L'Ambassadeur des Pingouins

Un article de Libération (Rocard et ses Frères,08/09) pointe les petites missives de l'ancien premier Ministre à ses collègues en place sous le gouvernement Sarkozy, pour attirer leur attention sur tel collaborateur méritant ou tel bon coup commercialo-diplomatique à jouer dans les restes de le Françafrique.

On se souvenait d'un Michel Rocard plus honnête ou en tout cas doté d'une façade plus intransigeante, notamment lorsqu'il donnait des leçons de morale à notre résident bling bling.

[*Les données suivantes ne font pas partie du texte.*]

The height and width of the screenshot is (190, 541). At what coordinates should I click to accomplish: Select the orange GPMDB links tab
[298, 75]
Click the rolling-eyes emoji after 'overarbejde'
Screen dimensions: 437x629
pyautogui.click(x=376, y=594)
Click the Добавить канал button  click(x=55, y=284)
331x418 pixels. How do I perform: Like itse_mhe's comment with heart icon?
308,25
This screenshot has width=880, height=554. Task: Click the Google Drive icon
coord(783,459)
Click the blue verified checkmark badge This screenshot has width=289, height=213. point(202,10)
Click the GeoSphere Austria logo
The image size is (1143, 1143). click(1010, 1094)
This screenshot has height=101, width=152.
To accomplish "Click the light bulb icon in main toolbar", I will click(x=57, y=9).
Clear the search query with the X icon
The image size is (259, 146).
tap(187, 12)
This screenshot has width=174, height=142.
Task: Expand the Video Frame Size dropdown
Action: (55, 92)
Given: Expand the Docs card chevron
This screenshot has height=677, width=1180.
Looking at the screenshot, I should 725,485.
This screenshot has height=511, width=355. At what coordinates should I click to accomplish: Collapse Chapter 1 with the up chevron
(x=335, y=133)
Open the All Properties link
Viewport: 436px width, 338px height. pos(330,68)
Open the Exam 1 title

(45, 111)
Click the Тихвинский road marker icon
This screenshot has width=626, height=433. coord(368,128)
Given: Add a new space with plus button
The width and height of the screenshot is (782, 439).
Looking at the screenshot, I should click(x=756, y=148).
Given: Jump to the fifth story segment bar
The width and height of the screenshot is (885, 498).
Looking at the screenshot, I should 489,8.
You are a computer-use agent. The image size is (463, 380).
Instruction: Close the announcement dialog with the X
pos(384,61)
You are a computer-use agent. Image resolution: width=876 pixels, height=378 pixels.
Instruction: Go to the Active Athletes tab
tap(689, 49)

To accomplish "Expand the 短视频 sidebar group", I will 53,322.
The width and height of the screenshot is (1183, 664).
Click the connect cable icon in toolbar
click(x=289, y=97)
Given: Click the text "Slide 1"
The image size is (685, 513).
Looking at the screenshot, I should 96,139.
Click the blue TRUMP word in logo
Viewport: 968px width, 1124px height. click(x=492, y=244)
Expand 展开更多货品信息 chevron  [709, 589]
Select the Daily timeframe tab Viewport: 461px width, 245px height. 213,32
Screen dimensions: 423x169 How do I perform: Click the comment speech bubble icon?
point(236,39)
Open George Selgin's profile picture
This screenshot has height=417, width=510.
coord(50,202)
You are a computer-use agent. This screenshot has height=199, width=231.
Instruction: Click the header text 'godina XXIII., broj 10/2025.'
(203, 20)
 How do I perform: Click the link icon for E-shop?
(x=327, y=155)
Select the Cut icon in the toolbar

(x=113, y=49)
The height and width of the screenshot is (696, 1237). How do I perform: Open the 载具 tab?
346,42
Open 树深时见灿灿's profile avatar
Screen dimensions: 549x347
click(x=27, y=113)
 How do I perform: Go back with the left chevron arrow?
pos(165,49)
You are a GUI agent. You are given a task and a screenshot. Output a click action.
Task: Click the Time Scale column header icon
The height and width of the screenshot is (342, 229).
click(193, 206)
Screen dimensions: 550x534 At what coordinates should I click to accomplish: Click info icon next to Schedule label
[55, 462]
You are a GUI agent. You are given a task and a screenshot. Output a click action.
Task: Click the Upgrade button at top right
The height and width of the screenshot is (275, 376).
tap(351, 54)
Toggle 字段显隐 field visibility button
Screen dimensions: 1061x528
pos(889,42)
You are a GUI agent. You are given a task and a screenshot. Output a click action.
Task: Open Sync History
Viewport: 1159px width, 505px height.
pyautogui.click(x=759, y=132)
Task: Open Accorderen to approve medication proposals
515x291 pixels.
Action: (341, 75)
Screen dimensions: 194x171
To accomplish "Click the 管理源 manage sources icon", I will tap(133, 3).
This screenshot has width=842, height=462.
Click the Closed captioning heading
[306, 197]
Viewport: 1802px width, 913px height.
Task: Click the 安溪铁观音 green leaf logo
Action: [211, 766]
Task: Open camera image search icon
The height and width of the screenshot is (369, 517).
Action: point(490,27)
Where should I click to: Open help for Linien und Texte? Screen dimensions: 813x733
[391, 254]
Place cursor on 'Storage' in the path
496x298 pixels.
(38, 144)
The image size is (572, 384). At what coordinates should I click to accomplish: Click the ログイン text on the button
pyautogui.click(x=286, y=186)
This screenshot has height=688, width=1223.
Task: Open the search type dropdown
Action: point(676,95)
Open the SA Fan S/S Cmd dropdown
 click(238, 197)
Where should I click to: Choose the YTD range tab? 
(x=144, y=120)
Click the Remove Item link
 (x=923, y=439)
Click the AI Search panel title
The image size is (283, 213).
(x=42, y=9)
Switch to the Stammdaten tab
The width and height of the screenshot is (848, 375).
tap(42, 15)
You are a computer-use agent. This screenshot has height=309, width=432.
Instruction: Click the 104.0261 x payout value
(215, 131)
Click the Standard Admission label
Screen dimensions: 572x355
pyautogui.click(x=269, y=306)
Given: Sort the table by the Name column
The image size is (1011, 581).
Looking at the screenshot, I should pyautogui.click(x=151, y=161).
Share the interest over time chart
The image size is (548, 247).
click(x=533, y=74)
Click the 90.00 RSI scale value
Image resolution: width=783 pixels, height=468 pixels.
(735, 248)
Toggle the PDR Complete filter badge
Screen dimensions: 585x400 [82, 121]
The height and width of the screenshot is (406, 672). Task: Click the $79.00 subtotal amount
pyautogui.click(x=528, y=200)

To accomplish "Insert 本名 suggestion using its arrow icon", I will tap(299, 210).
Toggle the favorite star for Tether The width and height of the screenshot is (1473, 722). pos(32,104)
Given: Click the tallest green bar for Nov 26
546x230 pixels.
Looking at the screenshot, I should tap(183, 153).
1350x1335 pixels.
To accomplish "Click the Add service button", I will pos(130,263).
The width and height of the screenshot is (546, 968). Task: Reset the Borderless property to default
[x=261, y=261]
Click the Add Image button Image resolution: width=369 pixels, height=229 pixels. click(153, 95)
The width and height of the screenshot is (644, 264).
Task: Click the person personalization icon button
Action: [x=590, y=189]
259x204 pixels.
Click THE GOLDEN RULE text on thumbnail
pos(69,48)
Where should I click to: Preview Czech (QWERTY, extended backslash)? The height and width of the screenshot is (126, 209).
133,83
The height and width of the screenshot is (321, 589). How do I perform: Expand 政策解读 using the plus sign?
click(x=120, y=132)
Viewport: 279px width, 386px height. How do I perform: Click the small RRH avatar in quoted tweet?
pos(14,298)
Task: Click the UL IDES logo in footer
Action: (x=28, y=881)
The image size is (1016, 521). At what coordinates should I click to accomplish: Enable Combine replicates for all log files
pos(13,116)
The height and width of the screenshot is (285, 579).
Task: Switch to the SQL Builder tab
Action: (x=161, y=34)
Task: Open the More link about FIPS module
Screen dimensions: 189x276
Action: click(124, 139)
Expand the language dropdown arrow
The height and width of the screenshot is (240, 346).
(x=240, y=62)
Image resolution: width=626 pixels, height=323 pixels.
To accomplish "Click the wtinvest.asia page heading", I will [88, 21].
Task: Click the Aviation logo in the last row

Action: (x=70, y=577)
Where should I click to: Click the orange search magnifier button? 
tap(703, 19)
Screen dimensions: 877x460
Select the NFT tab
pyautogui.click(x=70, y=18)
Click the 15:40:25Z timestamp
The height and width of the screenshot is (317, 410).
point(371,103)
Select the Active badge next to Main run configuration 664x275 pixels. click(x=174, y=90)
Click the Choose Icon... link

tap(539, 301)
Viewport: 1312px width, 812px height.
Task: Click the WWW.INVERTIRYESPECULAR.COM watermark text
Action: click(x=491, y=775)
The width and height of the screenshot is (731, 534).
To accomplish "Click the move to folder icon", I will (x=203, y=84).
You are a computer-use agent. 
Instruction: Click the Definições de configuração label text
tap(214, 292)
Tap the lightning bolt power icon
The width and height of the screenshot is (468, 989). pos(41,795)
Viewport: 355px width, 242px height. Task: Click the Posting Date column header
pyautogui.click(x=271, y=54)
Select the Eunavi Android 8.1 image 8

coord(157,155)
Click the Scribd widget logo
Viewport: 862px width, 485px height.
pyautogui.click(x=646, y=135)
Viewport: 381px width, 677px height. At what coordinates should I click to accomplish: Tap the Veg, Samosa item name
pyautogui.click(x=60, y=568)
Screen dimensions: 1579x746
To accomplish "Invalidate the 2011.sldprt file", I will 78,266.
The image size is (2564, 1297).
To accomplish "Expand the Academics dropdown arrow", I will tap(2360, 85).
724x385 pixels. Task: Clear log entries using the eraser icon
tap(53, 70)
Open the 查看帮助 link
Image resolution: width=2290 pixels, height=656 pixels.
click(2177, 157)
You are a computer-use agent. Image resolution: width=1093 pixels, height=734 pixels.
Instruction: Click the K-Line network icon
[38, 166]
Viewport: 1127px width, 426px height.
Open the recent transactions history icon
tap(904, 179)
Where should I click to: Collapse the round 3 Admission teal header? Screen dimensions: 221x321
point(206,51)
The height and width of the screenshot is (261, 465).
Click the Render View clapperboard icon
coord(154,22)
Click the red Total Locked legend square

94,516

Pour ma part, je me souviens de lui lorsque il fondait le PSU, fervent soutien de Vilar à Avignon et des Lip à Palente lors de l'expérience d'autogestion, alors que j'écris ce billet avec au poignet une montre Lip autoproduite offerte par mon père...

Je me souviens de la guerre qui lessiva Michel Rocard lors de son passage à Matignon, qui servit de paillasson et de cache -misère pour vider les caisses afin de finir les "grands travaux" de Tontonkhamon.

J'aurais attendu moins de duplicité d'un homme qui accepte à la fois une mission intéressante mais sans moyens d'actions, prend des postures de père-la-Morale envers la mains du résident qui le nourrit, et case ses protégés grâce à ses réseaux à la Couche-Nerfs.

Je veux bien que de longues années de politique rendent désabusé, voire cynique, mais là, tout de même...

Kennedy disait que la Politique vous amène d'étranges compagnons de lit. A quoi, paraît il, Pat Nixon aurait répliqué "Dick était un étrange compagnon de lit bien avant d'entrer en politique".

M. Rocard n'aurait peut-être pas dû divorcer.

Mieux vaut parfois briller à Conflans que devenir Gonflant.